■ GIVEN REQUEST:
Please write out the data again, starting at the line that has "Given: Click the Rodzaj paliwa column header" and stopping after the line that has "Screen dimensions: 833x385 click(158, 13)", with "dropdown" swapped for "menu" and nothing else changed. Omit the pictures.

■ INPUT DATA:
=-=-=-=-=

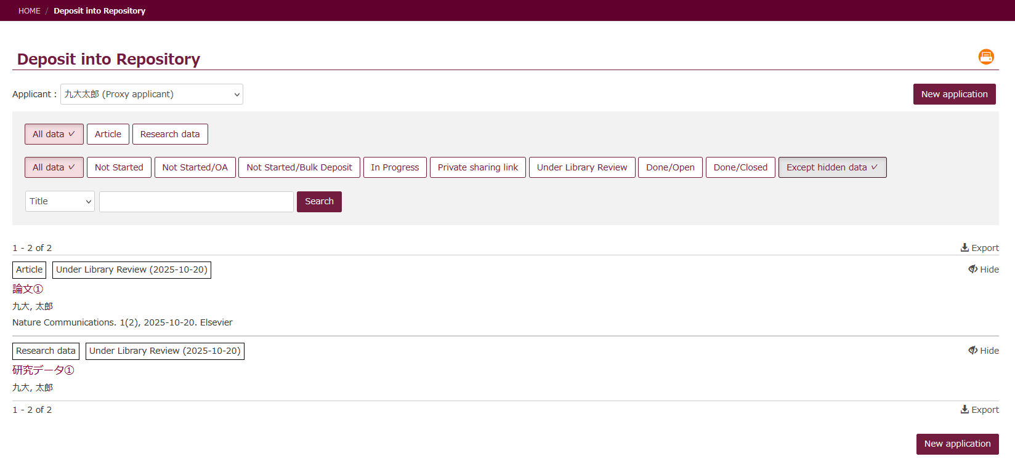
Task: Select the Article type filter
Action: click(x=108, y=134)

=-=-=-=-=

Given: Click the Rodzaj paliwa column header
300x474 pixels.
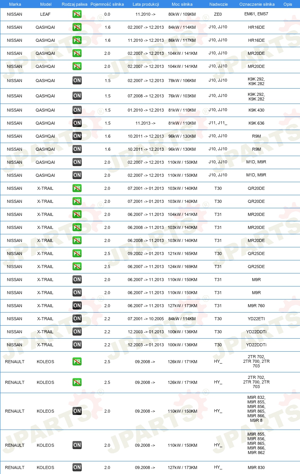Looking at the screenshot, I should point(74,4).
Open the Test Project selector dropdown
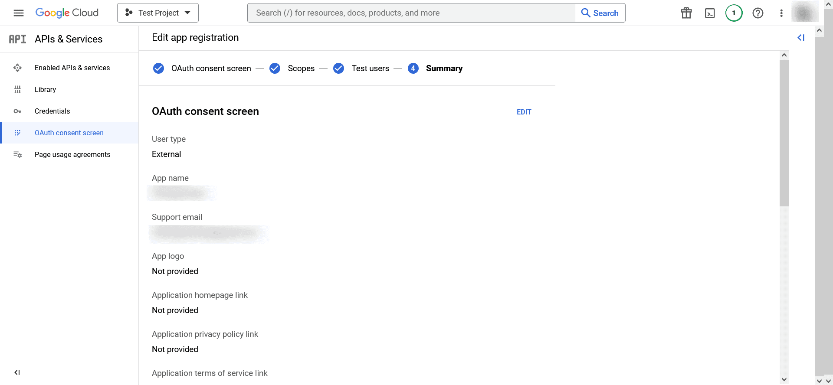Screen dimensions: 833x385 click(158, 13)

=-=-=-=-=

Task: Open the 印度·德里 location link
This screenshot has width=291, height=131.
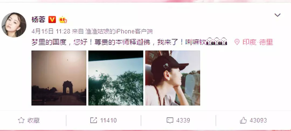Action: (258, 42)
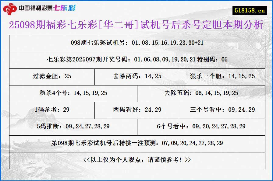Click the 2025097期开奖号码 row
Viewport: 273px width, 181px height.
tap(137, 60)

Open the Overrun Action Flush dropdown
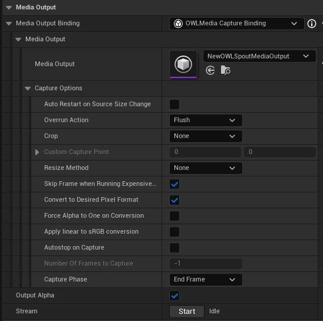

=-=-=-=-=

■ RESULT OF THIS EXERCISE:
Given: Click the Rodzaj paliwa column header
300x474 pixels.
Looking at the screenshot, I should point(74,4).
Open the Test Project selector menu
Screen dimensions: 833x385 click(158, 13)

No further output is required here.